The GNSR Classes V and F is a type of 4-4-0 steam locomotive built by Neilson, Reid & Co., Inverurie Works, North British Locomotive Co. and GNSR Inverurie Works for the Great North of Scotland Railway (GNSR). It consisted of GNSR class V (introduced in 1899 by William Pickersgill) and GNSR class F (introduced in 1920 by T. E. Heywood). The two classes were similar but the class F was superheated.

==Construction history==
===Class V===
In February 1898, the Scottish locomotive builder Neilson, Reid and Company had completed an order for twelve 4-4-0 locomotives for the Great North of Scotland Railway (GNSR); these comprised GNSR class T. In October that year, William Pickersgill, the GNSR Locomotive Superintendent, requested authority to purchase a further twelve. Neilsons offered to build between ten and twenty further locomotives of the class T design. The GNSR Board of Directors granted permission for ten locomotives of a slightly modified design incorporating a side-window cab, and Neilson, Reid & Co. were awarded the contract that November (Neilsons order no. E827) at a price of £2,975 each. Delivery commenced in October 1899, but by the time that the first five locomotives had been received by the GNSR (class V; numbers 113–115, 25, 26), they found that a downturn in traffic meant that not only were the remaining five not required, but that they would also be unable to pay for them. Accordingly, the GNSR requested that Neilsons should find an alternative buyer, and to obtain the best possible price. They were duly sold to the South Eastern and Chatham Railway for £3,300 each, where they became that company's class G. An offer from the SECR to purchase the first five as well, but at £3,325 each, was turned down by the GNSR.
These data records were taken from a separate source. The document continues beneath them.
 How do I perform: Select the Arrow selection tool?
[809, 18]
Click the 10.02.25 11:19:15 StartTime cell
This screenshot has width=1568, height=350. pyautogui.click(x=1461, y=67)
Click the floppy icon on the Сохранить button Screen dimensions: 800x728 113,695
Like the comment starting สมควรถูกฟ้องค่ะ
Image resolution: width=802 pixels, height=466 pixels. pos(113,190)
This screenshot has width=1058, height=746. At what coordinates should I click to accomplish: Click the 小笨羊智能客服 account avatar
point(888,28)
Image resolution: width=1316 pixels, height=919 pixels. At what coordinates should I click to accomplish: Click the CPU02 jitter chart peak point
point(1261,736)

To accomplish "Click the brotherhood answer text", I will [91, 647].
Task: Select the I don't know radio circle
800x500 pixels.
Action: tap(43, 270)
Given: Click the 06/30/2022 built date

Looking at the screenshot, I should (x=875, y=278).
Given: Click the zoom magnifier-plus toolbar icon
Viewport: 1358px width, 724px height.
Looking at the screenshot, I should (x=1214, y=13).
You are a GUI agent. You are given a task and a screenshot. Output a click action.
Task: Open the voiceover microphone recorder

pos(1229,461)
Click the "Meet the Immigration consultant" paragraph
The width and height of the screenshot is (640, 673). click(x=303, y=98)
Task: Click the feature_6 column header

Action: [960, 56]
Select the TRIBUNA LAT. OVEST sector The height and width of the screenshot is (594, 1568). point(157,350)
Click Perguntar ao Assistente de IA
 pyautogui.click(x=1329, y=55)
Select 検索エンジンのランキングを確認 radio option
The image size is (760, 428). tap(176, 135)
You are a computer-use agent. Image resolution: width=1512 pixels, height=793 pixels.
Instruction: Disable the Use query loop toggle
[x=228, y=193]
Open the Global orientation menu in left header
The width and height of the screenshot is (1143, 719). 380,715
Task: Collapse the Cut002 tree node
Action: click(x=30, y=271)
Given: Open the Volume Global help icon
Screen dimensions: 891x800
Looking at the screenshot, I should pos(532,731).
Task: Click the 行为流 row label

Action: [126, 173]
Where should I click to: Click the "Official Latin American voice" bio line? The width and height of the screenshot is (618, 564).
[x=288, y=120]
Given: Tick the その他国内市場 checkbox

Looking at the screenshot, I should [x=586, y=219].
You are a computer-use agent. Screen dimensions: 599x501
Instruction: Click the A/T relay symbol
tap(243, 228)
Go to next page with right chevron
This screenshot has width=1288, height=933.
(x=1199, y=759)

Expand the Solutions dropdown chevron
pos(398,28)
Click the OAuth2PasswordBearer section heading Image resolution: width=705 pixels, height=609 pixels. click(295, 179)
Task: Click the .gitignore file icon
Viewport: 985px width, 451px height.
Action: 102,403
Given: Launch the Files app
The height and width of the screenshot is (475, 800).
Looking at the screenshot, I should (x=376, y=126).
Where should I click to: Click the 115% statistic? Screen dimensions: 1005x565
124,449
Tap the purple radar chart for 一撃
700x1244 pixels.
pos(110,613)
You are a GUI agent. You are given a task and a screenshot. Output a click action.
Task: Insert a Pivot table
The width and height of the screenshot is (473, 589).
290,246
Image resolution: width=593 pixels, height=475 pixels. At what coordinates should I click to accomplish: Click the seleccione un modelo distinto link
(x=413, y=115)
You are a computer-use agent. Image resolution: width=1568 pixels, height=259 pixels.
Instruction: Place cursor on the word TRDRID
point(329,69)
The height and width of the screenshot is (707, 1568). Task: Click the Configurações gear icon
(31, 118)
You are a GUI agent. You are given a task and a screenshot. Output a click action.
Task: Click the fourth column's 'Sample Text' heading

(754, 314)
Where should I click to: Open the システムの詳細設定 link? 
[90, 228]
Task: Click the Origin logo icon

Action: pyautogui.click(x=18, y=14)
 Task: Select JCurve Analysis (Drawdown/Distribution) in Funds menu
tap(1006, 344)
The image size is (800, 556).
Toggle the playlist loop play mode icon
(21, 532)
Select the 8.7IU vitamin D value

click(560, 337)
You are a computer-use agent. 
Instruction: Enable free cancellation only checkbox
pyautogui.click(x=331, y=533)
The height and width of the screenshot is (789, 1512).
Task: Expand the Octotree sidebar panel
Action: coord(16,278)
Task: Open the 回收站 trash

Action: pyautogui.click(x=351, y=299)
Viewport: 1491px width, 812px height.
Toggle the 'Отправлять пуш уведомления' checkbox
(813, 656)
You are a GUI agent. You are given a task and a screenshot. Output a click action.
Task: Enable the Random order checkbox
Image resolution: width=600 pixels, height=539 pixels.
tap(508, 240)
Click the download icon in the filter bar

A further eight locomotives (in two batches of four) to the same design as the 1899 batch were built by the GNSR at their Inverurie Works, Aberdeenshire, in 1909–10 (nos. 27, 29, 31, 36) and 1913–15 (nos. 28, 33, 35, 34). Once again, Pickersgill's recommended quantities were reduced: he had requested ten in 1903, and eight in 1911.

===Class F===
The class F locomotives were the only ones to be named by the GNSR, all other classes being numbered only. The class originally comprised eight locomotives, six built by the North British Locomotive Company in Glasgow in 1920, the remaining two by GNSR at Inverurie Works in 1921.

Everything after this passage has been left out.